▶ WORK ITEM
What lines in the data hold the string "computer"? Show them.

▶ MATERIAL TO PROCESS

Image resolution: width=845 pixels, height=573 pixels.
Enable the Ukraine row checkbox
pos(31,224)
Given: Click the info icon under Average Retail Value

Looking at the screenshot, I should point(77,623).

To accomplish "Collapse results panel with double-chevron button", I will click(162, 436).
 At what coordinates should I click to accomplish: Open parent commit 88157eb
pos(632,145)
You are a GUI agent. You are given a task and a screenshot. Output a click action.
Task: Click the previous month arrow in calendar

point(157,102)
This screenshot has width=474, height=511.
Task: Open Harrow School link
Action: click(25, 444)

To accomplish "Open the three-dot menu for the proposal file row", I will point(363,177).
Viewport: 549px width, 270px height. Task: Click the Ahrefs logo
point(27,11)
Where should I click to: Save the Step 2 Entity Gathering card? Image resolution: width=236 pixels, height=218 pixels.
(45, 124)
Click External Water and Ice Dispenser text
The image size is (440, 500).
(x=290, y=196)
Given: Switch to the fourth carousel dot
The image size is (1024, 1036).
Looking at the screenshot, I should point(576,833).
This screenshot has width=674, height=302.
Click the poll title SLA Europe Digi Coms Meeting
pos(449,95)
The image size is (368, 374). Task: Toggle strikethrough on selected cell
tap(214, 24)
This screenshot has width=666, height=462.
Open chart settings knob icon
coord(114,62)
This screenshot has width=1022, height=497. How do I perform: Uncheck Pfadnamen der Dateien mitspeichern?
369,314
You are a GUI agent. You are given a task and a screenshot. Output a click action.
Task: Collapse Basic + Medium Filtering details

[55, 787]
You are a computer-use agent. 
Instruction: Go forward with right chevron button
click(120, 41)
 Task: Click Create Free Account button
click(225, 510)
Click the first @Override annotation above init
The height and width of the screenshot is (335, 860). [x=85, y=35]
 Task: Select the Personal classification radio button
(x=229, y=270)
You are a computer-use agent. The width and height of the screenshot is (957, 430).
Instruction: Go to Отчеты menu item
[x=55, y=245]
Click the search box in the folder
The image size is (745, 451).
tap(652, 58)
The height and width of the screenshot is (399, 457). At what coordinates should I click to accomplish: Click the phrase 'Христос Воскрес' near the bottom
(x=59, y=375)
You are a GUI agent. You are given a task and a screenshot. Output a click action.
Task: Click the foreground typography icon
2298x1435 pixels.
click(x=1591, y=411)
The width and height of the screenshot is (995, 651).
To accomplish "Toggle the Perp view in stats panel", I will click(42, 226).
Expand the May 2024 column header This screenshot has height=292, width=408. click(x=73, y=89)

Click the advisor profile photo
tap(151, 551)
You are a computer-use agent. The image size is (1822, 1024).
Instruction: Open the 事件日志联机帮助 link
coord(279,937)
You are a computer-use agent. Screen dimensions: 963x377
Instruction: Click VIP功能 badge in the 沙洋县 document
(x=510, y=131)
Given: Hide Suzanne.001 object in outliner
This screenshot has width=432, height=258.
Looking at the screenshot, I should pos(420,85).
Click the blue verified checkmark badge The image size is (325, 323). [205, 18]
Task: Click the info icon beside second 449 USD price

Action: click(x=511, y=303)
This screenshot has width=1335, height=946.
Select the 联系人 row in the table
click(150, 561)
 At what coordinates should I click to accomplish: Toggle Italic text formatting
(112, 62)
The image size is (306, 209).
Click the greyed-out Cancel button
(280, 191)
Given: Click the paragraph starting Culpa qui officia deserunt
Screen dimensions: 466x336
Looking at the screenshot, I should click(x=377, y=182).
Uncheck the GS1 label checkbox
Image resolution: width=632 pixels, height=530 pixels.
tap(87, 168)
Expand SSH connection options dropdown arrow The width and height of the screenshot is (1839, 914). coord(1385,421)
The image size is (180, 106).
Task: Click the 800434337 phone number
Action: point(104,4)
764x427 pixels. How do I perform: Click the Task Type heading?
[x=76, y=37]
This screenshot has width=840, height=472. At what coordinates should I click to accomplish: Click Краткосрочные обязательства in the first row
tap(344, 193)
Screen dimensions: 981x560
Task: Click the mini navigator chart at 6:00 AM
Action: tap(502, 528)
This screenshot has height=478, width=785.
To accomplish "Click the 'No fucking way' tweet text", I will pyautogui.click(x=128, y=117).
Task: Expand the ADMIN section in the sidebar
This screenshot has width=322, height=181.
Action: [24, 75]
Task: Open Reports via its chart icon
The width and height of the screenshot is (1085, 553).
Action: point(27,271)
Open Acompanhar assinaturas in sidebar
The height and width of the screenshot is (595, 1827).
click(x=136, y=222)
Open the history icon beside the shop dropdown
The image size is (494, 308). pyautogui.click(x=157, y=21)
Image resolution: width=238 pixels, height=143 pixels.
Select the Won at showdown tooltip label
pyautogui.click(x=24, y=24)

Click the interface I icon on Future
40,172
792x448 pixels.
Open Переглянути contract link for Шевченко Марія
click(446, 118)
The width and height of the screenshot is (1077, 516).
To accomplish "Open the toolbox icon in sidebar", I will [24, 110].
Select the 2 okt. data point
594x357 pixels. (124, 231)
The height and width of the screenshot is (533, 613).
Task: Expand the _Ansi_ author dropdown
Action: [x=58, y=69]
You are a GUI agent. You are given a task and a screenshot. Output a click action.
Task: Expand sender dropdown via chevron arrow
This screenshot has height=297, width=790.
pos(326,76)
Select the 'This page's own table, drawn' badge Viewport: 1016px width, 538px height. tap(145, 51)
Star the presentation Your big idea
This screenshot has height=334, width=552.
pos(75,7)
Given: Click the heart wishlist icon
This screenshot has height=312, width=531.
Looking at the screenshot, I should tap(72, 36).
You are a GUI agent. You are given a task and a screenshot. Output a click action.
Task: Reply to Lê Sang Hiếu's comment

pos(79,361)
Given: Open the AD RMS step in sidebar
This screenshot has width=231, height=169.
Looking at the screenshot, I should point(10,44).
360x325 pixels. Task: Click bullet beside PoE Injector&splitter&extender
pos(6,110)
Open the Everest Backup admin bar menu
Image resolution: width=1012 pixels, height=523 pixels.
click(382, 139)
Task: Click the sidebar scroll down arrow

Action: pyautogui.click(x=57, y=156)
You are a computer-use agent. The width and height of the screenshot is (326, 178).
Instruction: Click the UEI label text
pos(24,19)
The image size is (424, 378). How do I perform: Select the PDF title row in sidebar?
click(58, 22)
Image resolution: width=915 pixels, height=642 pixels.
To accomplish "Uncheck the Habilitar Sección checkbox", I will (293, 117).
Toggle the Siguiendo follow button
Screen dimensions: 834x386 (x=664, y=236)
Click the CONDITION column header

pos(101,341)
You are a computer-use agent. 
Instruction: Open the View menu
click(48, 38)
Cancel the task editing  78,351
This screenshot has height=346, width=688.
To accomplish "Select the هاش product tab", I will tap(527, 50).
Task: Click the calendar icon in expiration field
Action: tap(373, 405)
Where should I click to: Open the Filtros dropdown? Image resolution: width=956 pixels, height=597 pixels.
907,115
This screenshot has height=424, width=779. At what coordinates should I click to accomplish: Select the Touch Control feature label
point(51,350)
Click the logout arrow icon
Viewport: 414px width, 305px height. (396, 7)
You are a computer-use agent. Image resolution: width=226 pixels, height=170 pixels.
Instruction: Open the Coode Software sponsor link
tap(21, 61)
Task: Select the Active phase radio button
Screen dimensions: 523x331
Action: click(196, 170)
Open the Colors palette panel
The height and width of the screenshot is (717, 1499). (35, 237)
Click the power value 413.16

▶ THE ANSWER
You are a computer-use agent. 
You are a computer-use agent. The width and height of the screenshot is (957, 430).
You are a computer-use agent. The image size is (1822, 1024).
You are a computer-use agent. Screen dimensions: 963x377
You are a computer-use agent. The width and height of the screenshot is (326, 178).
You are a computer-use agent. 
You are a computer-use agent. Image resolution: width=226 pixels, height=170 pixels.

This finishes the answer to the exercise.